Back in February the Guardian quietly announced a deal with the global consumer goods corporation Unilever. Here is the beginning of the Guardian’s press release:
Guardian News and Media today officially launches Guardian Labs – its branded content and innovation agency – which offers brands bold and compelling new ways to tell their stories and engage with influential Guardian audiences. The official launch of the new commercial proposition is marked by the announcement of a pioneering seven-figure partnership with Unilever, centred on the shared values of sustainable living and open storytelling. … The new Unilever partnership will create a bespoke engagement platform to increase awareness of, and foster debate about, sustainability issues, and ultimately encourage people to live more sustainable lives.I wonder how many of those who proudly declare themselves “Guardian readers” recognised their beloved newspaper in that statement.

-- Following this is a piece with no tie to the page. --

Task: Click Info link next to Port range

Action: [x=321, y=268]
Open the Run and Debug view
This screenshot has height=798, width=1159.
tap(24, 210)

In fact, it makes perfect sense for Unilever – a corporation whose brand “positioning” depends on its customers identifying it as a responsible and caring business, despite the evidence to the contrary – to team up with the Guardian, another corporation whose brand positioning has already persuaded most of its customers that it is a responsible and caring business.
Today the Guardian columnist George Monbiot does something pretty brave for a Guardian columnist: he alerts his readers to the existence of this arrangement and gently questions what it represents, in an article bewailing the fact that “corporations have colonised our public life”.
Here is what he says:
I recognise and regret the fact that all newspapers depend for their survival on corporate money (advertising and sponsorship probably account, in most cases, for about 70% of their income). But this, to me, looks like another step down the primrose path. As the environmental campaigner Peter Gerhardt puts it, companies like Unilever “try to stakeholderise every conflict”. By this, I think, he means that they embrace their critics, involving them in a dialogue that is open in the sense that a lobster pot is open, breaking down critical distance and identity until no one knows who they are any more.It’s worth noting how rarely journalists criticise the nature of the media they work in. Maybe that is not so surprising: few businesses, the media included, are happy having their flaws paraded in public. But what Monbiot has done here is to appear brave while really shrinking from the truth. He criticises the Guardian while really not criticising it.
Monbiot’s implication in the nice metaphor above is that Unilever is the the lobster pot, while the poor Guardian is the lobster in danger of being “stakeholderised”. Or, in another metaphor he uses, the Guardian is the one being led up the primrose path.
What he encourages his readers to infer is that the Guardian is the victim in this deal, being seduced and violated by Unilever. The reality is that Unilever and the Guardian are both wolves in sheep’s clothing. The arrangement works to the benefit of them both. In Monbiot’s reckoning, the Guardian is “public life” being colonised by Unilever. In fact, the Guardian is no more public life than Unilever. Both have colonised the public space, in the interests of maximising profits whatever the consequences to the public good and the planet. (And please, no one try to claim that my argument is refuted by the fact that the Guardian loses money. It is not a charity. Its goal is not to lose money; its goal is to find a strategy, like the one with Unilever, to revive its fortunes in a dying industry.)
In fact, the lobster pot metaphor would be much more apt to describe Monbiot’s relationship with the Guardian. The newspaper has “embraced” him, “breaking down his critical distance and identity until he no longer knows who he is”. Now if he told us that, I really would be cheering him for his honesty.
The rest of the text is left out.